## Problem statement:
Rewrite part of the listing below as a Markdown table with the columns Row and Line, giving each line a row number and omitting blank lines. Begin at the line that contains "Given: Click the Insert Function (fx) icon", and stop after the line that contains "Looking at the".

** Begin Information supplied **

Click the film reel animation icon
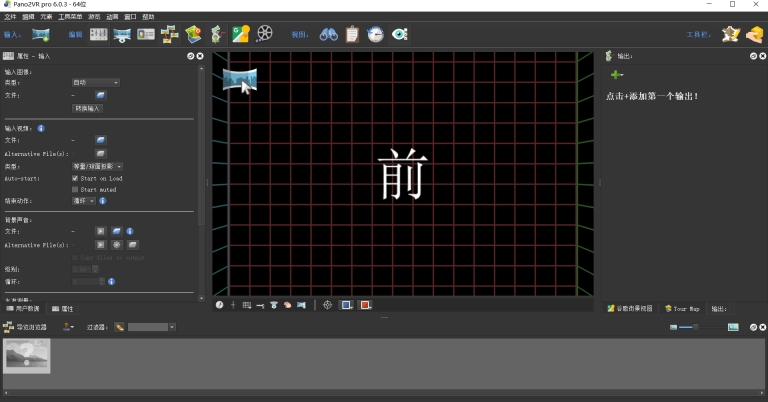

** End Information supplied **
** Begin Information supplied **

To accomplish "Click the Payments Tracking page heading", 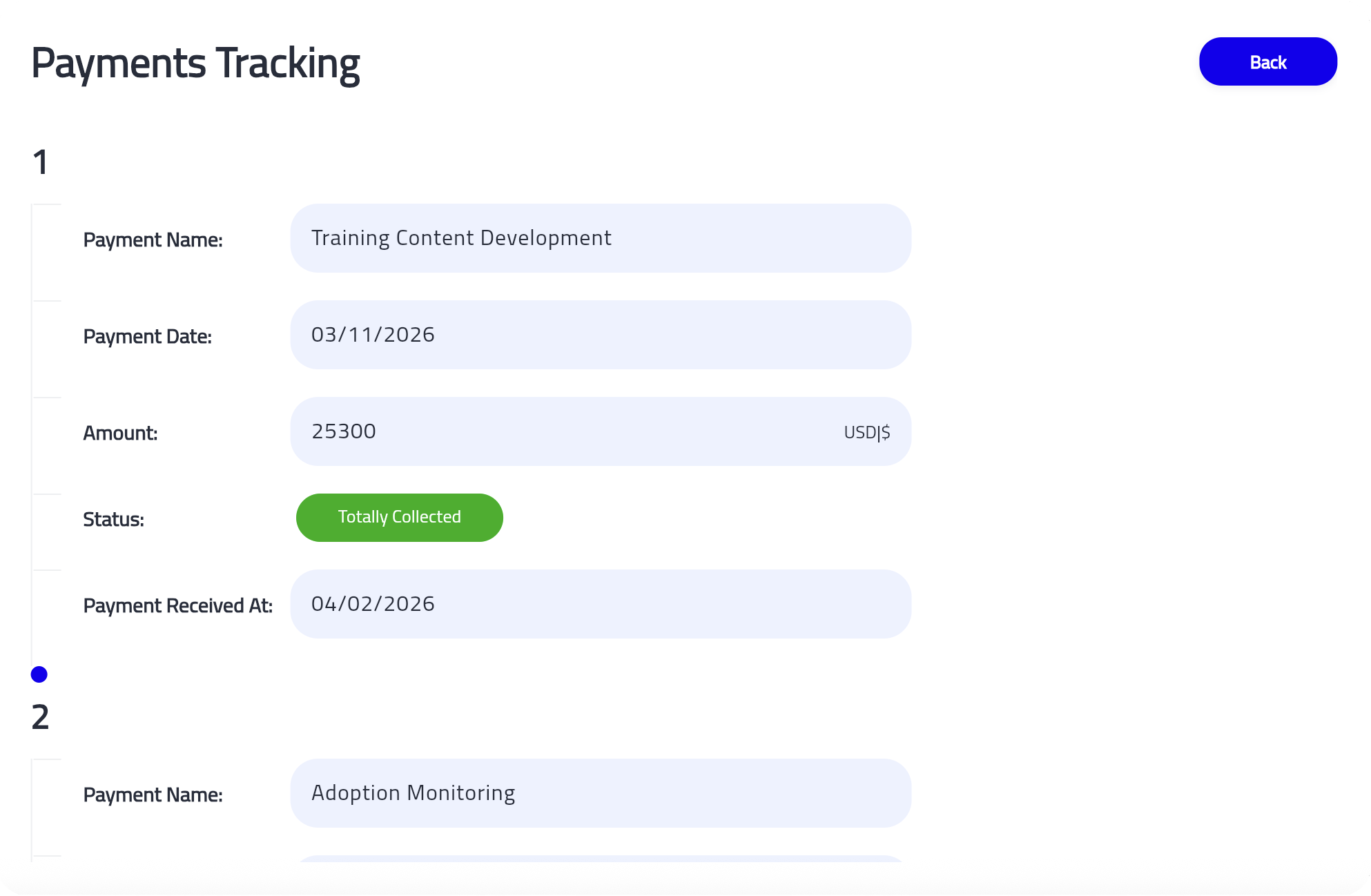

** End Information supplied **
** Begin Information supplied **

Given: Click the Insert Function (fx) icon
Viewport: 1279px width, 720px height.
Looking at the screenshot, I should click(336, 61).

** End Information supplied **

## Reply to the exercise:
| Row | Line |
|---|---|
| 1 | Given: Click the Insert Function (fx) icon |
| 2 | Viewport: 1279px width, 720px height. |
| 3 | Looking at the screenshot, I should click(336, 61). |